Pressure within the LV falls during this phase (but volume remains
constant), until the LV pressure falls below LA pressure. At this point, the
pressure difference between LA and LV causes the mitral valve to open and
isovolumic relaxation ends.
Ventricular filling begins as the mitral valve opens and blood flows into
the LV from the LA. This phase ends when the mitral valve closes at the
start of ventricular systole. Towards the end of the ventricular filling phase,
atrial systole (contraction) occurs, coinciding with the P wave on the ECG,
and this augments ventricular filling.
As shown in Fig. 2.6, the pressures within the cardiac chambers vary
throughout the cardiac cycle. Table 2.1 lists the typical pressures found
within each chamber. A pressure difference between two chambers causes
the valve between them to open or close.

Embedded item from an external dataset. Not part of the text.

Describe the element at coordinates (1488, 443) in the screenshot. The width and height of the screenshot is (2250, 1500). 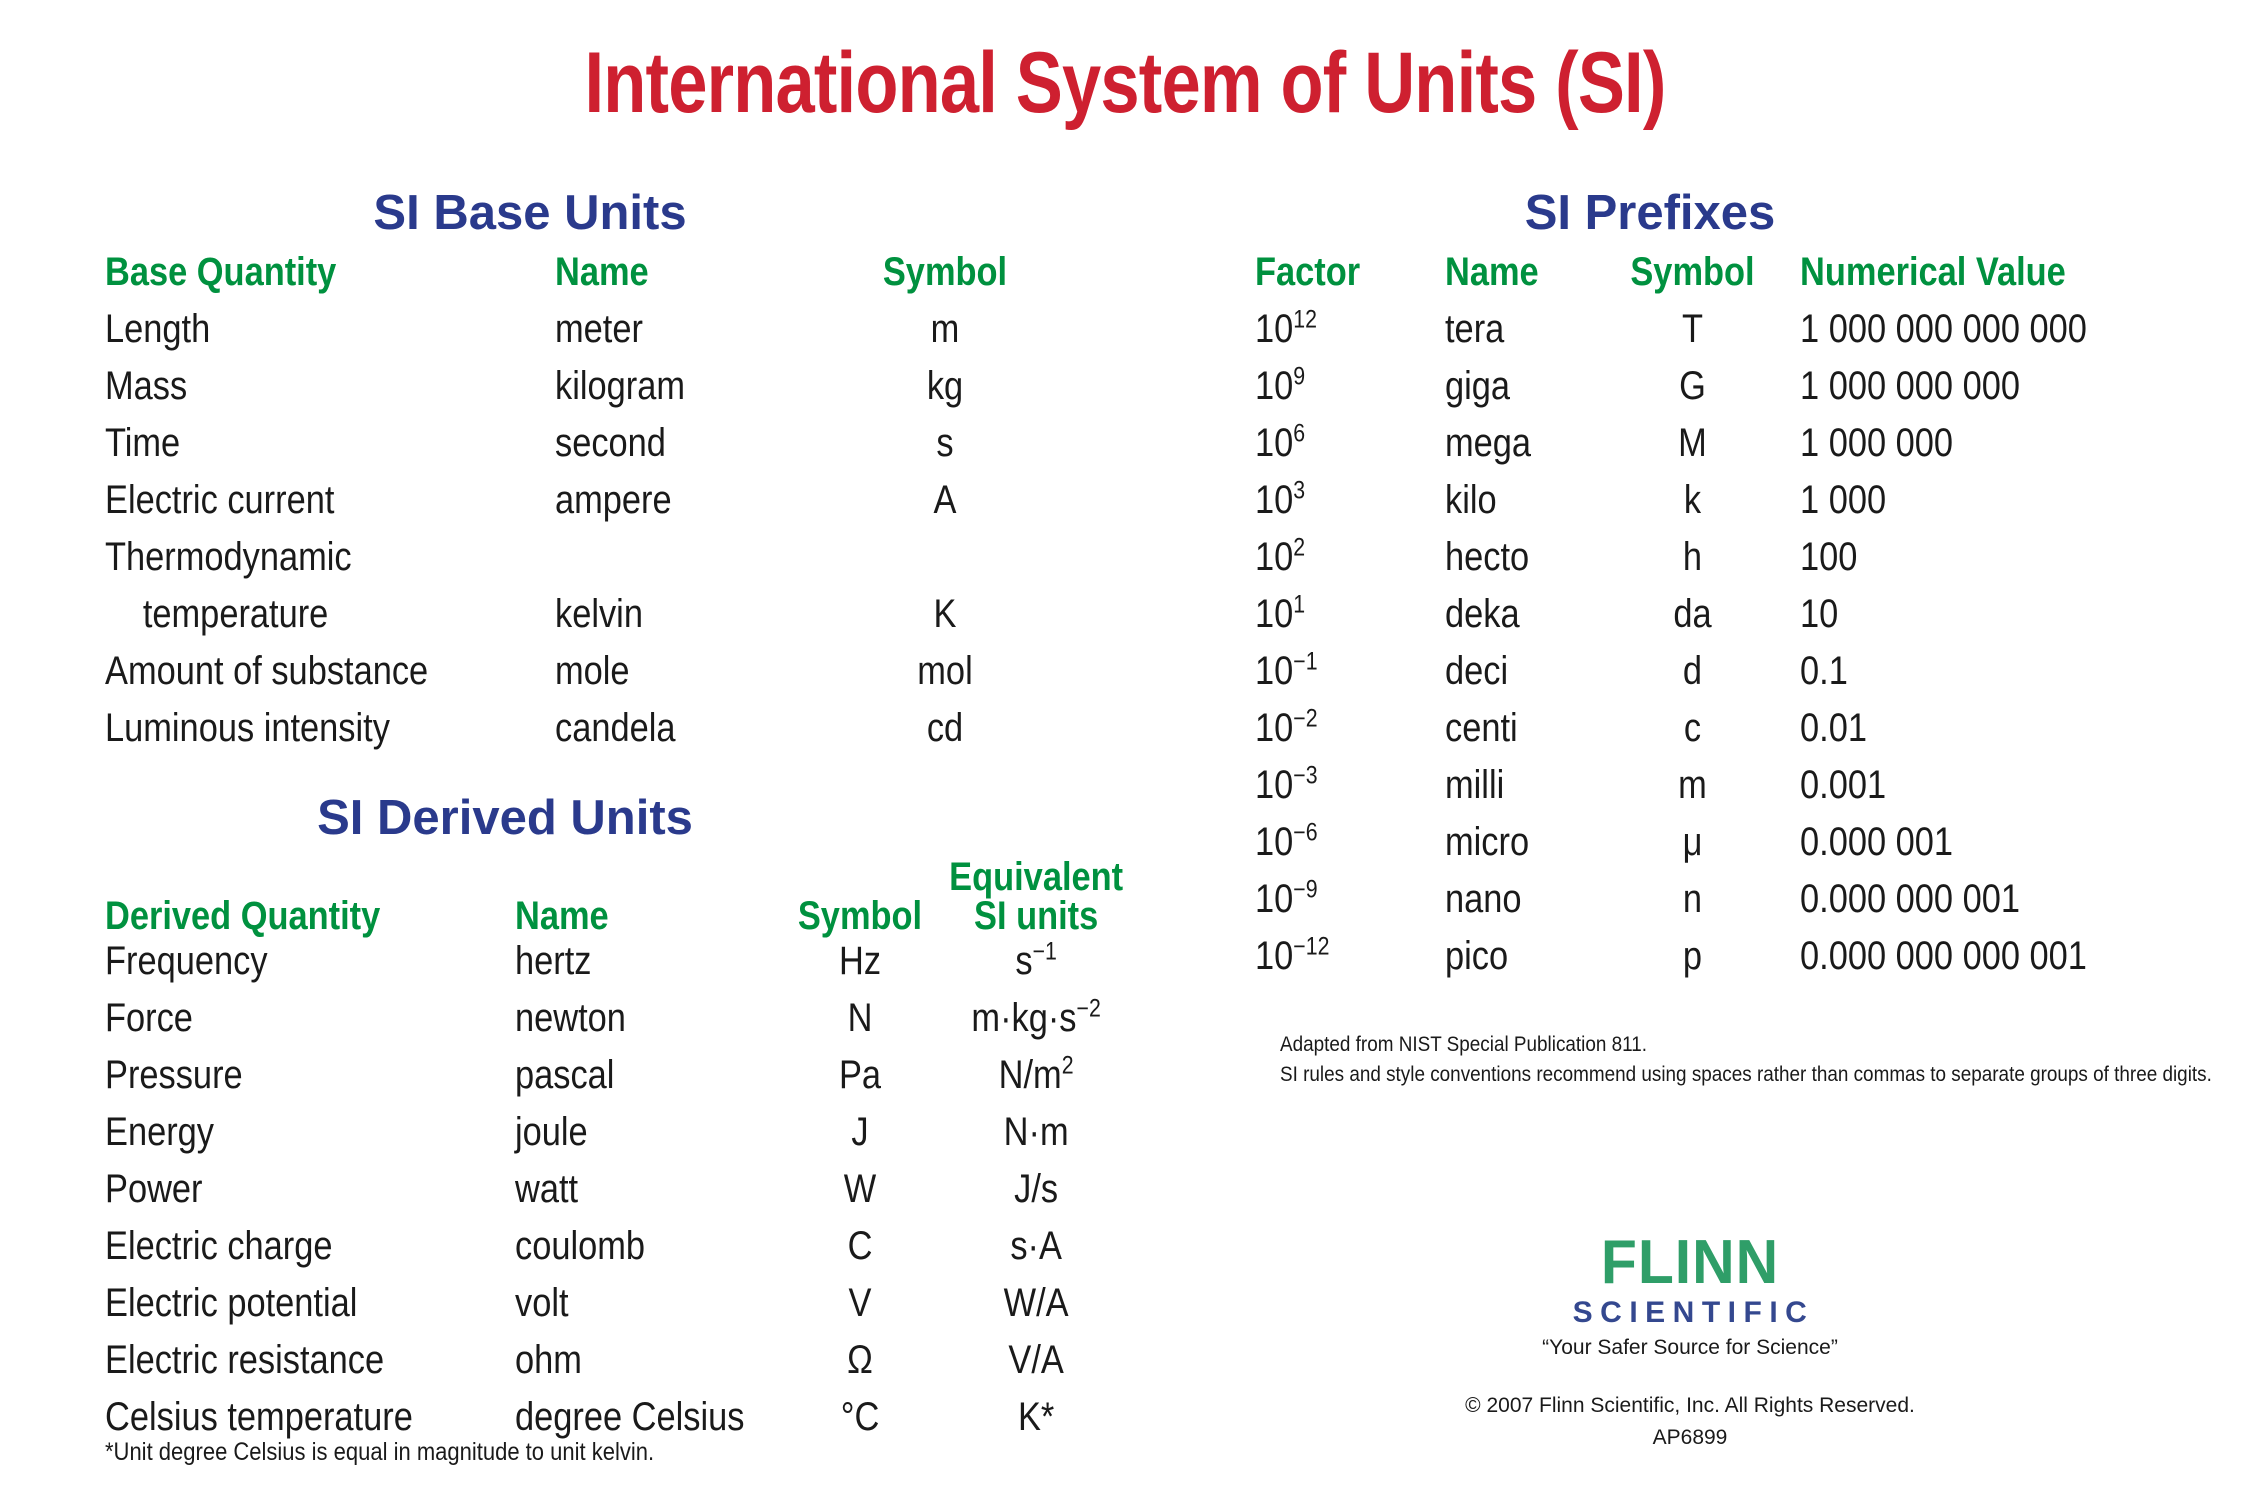
I see `prefix-name-cell: mega` at that location.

For example, when LA pressure
exceeds LV pressure the mitral valve opens, and when LV pressure exceeds
LA pressure the mitral valve closes.

Table 2.1 Normal intracardiac pressures


Pressure (mmHg)
Right atrium Mean 0–5
Right ventricle Systolic 15–25/diastolic 0–5
Pulmonary artery Systolic 15–25/diastolic 5–12
Left atrium Mean 5–12
Left ventricle Systolic 100–140/diastolic 5–12
Aorta Systolic 100–140/diastolic 60–90

Closure of the mitral and tricuspid valves can be heard with a stethoscope as
the first heart sound (S1). Closure of the aortic and pulmonary valves causes
the second heart sound (S2). During expiration S2 occurs as a single sound,
but during inspiration the return of venous blood to the right heart makes
the pulmonary valve close slightly later than the aortic valve, causing
normal physiological splitting of S2 with the pulmonary component (P2)
occurring just after the aortic component (A2). The presence of an ASD
removes this respiratory variation in S2, so that the slight gap between A2
and P2 is there all the time (‘fixed splitting’).